Personal information
- Full name: Arbnora de Leoni
- Birth name: Arbnora Robelli
- Date of birth: 3 September 1992 (age 33)
- Height: 1.74 m (5 ft 9 in)
- Position: Forward

Youth career
- 0000: Snöstorp Nyhem FF
- 0000: SNFF
- 0000–2010: IS Halmia
- 0000: → IS Örnia (loan)

Senior career*
- Years: Team / Apps / (Gls)
- 2010–2012: Falkenbergs FF
- 2012–2016: IS Halmia
- 2016–2020: Halmstads BK
- 2022–: Halmstads BK

International career
- 2011–2017: Albania / 18 / (2)

= Arbnora de Leoni =

Kosovo Albanian footballer and padel player

Arbnora de Leoni ( Robelli; born 3 September 1992) is a former footballer and currently a padel player who represents Kosovo.

==International career==
De Leoni was part of the inaugural Albania women's national team in 2011, where she received a call up in November for a friendly against Macedonia.
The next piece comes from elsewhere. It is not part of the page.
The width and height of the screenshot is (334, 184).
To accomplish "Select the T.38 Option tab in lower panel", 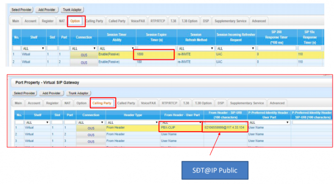I will 203,103.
She was part of the Albania national team for six years, playing in 18 matches and scoring two goals. Her last international match was on 28 November 2017 against Switzerland in Biel/Bienne.

==Personal life==
De Leoni was born to Kosovo Albanian parents from Gjilan, Her brother Arbër also played football. She also has a bachelor's degree in social psychology and was a contestant on Miss World Sweden 2012, where she reached the last 32, along with four other Swedish Albanian contestants.